Opening of the exhibition ro the 100-year formation of Czechoslovakia

In the Museum of the Political History of Russia, a new exhibition has opened called, “The Czechoslovakian State: 1918-1989. To the 100-year Formation of Czechoslovakia.” The exhibition covers more than a 70-year period of the country’s history: starting with the First Czechoslovakian Republic, and later the Czechoslovakian Socialist Republic.

The exhibition was sponsored by the Czech Consulate General in St. Petersburg. Representatives of the Czech, Polish, Slovak and Lithuanian consulates attended the opening. Deputy Director of the Museum of the Political History of Russia Liliya Kuraeva recalled that the museum has long collaborated with the General Consulate of the Czech Republic in St. Petersburg and has on several occasions held exhibitions dedicated to the history of the country.
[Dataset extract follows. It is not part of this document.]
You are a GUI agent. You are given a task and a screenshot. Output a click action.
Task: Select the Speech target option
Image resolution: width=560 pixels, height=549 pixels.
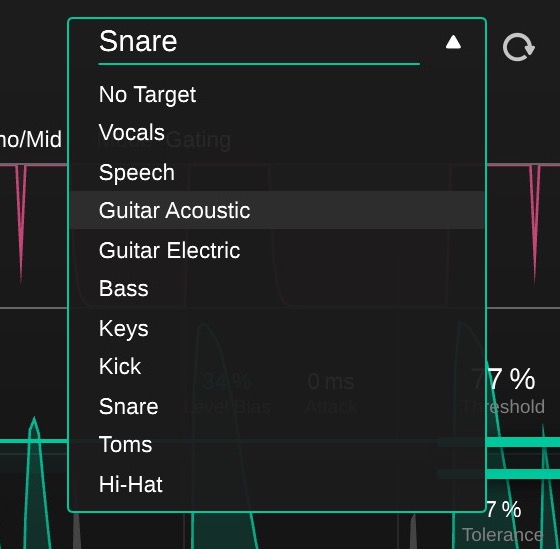(x=277, y=172)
According to Kuraeva, the new project presents a modern view on events which influenced the development of the democratic states of Slovakia and the Czech Republic.

Consul General of the Czech Republic in St. Petersburg Karel Kunle thanked the museum for helping to organize the exhibition. “It may seem strange to mark the 100thanniversary of a state which no longer exists, but for us, it is primarily a means of remembrance and a sign of respect for what the Czechoslovakian Republic was,” said Kunle. He recalled that this year marks not only the 100-year anniversary of the founding of Czechoslovakia, but also the anniversary of the signing of the Munich Agreement, which in the Czech Republic is simply known as the Munich Conspiracy. The Munich Agreement, which annexed to Nazi Germany the border lands of Czechoslovakia inhabited by Germans, was signed on the 30th of September 1938, by representatives of Great Britain, France, Germany and Italy. This event not only opened the opportunity for Hitler to divide Czechoslovakia, but also became a prelude to the Second World War.

A separate part of the exhibition is dedicated to the Prague Spring. Exactly 50 years ago, in August of 1968, an attempt to create socialism with a “human face” in Czechoslovakia was repressed. Troops from signatory countries to the Warsaw Pact were brought into the country.

The exhibition will be open in the atrium of the museum until the 17thof October.

The project involved the participation of the Czech Academy of Sciences, Czech Television, the Czech Press Agency, the City of Prague Museum, the National Film Archive, the National Gallery in Prague, the National Library, the National Museum, the Slovak National Gallery, the Military History Institutes in Prague and Bratislava.